Brit TV film on fictional Bush slaying
AP - Fri Sep 1

LONDON - A British television network plans to broadcast a dramatic, documentary-style film about a fictional assassination of U.S.
President George W. Bush, the network's head said Thursday.

The program uses actors and digital manipulation of real footage to show a fictional account of Bush being gunned down after delivering a speech in Chicago, Peter Dale, the head of More4, told a news conference.

"Death of a President," also scheduled to be shown at the Toronto Film Festival in September, focuses on all those linked to the pretend crime — including nearby anti-war protesters, suspects,
Secret Service guards and investigators, Dale said.

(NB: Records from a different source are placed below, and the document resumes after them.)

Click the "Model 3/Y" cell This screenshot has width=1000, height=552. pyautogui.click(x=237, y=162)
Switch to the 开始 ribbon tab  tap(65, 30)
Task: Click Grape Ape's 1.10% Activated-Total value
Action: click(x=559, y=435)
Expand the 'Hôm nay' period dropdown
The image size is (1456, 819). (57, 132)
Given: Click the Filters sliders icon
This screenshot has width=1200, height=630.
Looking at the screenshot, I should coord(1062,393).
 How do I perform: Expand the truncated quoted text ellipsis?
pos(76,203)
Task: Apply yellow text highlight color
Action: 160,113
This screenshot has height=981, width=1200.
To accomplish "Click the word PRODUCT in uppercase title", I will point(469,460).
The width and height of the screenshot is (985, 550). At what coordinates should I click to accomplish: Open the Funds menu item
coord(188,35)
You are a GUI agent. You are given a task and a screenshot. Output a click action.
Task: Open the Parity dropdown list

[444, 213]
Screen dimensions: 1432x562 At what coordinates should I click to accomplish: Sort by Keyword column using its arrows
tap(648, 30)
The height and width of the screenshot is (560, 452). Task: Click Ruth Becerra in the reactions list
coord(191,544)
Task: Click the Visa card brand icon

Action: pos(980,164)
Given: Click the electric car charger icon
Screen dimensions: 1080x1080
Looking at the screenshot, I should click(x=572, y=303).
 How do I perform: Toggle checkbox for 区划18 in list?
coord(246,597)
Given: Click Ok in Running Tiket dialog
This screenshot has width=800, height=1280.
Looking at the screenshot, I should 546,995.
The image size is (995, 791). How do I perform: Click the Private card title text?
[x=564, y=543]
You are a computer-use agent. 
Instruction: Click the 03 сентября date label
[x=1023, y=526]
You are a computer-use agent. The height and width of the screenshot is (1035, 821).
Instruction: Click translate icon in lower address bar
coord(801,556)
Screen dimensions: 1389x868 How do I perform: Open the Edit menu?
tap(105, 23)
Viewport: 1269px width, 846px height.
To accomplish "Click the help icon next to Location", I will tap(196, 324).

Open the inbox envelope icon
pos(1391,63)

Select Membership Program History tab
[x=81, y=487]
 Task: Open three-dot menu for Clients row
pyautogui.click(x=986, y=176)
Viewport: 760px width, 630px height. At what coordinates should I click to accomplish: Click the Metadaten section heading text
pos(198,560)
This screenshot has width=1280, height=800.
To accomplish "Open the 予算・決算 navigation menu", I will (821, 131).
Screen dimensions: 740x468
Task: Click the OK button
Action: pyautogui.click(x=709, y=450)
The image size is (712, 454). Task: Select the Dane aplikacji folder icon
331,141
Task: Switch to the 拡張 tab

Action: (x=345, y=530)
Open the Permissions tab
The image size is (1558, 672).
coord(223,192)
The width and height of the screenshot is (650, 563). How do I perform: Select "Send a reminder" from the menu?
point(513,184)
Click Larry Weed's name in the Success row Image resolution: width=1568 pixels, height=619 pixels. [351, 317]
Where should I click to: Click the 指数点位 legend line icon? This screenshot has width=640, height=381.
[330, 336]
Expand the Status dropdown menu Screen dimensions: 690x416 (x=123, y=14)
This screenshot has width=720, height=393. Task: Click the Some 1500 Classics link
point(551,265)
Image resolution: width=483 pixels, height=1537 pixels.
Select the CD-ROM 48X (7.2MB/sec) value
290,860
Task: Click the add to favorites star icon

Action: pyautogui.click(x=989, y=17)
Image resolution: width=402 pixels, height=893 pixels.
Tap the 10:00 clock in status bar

More4, which is the digital offshoot of Britain's Channel 4 network, plans to show the program on Oct. 9.

The White House declined to comment on the network's announcement, saying it would not dignify the program with a response.

"It's an extraordinarily gripping and powerful piece of work, a drama constructed like a documentary that looks back at the assassination of
George Bush as the starting point for a very gripping detective story," Dale told reporters.

"It's a pointed political examination of what the war on terror did to the American body politic," he said.

Dale said he expected the film would upset some, but defended it as a sophisticated piece of work.

"It's not sensationalist, or simplistic but a very thought-provoking, powerful drama," he said. "I hope people will see that the intention behind it is good."

"Death of a President" is directed by Gabriel Range, whose 2003 TV movie "The Day Britain Stopped" showed what might happen if the country's transportation network ground to a halt.